NOTE: data_asset_name can be set only to this predefined string: “IN_MEMORY_DATA_ASSET” for now. We will fix it very soon and will allow you to specify your own name. Attributes inside the partition_request are optional - you can use them to attach additional metadata to your DataFrame. When configuring the Data Connector, you used runtime_keys to define which keys are allowed.

from great_expectations.core.batch import BatchRequest

batch_request = BatchRequest(
    datasource_name="my_spark_datasource",
    data_connector_name="my_runtime_data_connector",
    batch_data=df,
    data_asset_name="IN_MEMORY_DATA_ASSET",
    partition_request={"partition_identifiers": {
       "some_key_maybe_pipeline_stage": "ingestion step 1", 
       "some_other_key_maybe_run_id": "run 18"}}
)
    
my_validator = context.get_validator(
    batch_request= batch_request,
    expectation_suite=suite
)

You have a Validator that can run expectations on your DataFrame. You can use it exactly the way you used batches in the old API:

  1. Call expectation methods on it (e.g., my_validator.expect_column_values_to_be_unique(“some_column_name”)
  2. Use it with a Validation Operator or a Checkpoint.

Hi, thank you for doing this! I tried this on great_expectations 0.13.21 and BatchRequest has no parameter batch_data.

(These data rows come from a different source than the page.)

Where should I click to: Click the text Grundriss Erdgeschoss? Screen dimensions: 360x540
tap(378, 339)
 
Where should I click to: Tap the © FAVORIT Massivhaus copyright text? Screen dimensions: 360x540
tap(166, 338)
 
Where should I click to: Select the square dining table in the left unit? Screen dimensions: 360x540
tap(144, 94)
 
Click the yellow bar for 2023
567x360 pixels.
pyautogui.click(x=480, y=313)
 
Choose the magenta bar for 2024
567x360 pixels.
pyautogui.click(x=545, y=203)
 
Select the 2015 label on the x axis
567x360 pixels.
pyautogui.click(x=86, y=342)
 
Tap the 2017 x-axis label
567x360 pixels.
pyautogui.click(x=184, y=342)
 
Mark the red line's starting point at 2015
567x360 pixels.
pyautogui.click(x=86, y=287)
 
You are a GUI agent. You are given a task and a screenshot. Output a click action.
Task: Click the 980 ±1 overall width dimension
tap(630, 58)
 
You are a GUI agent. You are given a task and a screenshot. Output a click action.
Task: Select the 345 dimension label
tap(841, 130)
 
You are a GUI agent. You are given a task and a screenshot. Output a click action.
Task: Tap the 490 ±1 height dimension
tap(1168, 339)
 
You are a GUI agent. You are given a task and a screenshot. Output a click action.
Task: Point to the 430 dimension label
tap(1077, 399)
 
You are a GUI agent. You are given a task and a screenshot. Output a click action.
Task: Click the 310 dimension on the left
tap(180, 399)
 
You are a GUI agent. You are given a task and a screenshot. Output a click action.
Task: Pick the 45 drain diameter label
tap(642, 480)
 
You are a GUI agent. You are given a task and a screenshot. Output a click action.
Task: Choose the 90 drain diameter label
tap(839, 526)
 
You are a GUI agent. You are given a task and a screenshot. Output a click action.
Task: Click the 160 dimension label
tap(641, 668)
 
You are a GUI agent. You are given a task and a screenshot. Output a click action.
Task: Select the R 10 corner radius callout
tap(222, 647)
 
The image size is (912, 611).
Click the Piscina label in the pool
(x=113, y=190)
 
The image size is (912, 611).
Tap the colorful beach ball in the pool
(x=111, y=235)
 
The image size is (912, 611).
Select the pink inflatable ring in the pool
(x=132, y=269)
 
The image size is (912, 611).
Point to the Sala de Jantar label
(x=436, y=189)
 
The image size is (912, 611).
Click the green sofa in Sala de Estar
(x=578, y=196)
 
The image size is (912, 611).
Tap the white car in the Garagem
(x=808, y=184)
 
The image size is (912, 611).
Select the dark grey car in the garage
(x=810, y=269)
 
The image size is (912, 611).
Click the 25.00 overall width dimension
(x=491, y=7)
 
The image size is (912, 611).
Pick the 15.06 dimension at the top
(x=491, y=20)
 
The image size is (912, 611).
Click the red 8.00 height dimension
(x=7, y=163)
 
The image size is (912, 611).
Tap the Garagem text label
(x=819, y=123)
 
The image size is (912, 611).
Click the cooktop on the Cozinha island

I am trying to get ge running on pyspark on emr with api v3.

1 Like

So I also ran into the same issue, my recommendation is to search through the slack channel with your error message and also use the search in the docs this is what I was able to figure out.

In the config portion

datasources:
  my_spark_datasource:
    class_name: Datasource
    execution_engine:
      class_name: SparkDFExecutionEngine
    data_connectors:
      my_runtime_data_connector:
          module_name: great_expectations.datasource.data_connector
          class_name: RuntimeDataConnector
          batch_identifiers:
              - some_key

If your creating your own python object for the config, keep in mind that batch_identifiers is a list object not a dictonary object.

Next, for the BatchRequest you need to do something like so

from great_expectations.core.batch import RuntimeBatchRequest
batch_request = RuntimeBatchRequest(
    datasource_name="my_spark_datasource",
    data_connector_name="my_runtime_data_connector",
    runtime_parameters ={"batch_data":df},
    batch_identifiers = {"some_key": "some_value"},
    data_asset_name="IN_MEMORY_DATA_ASSET"
)

Right now I’m figuring out connecting getting GE to use my custom version of pyspark, but this should be enough to get you pass that error portion.

Good Luck.

I got the KeyError with key is name of my datasource (which is configured as SparkDFDatasource).
Do you have any suggestion for my case?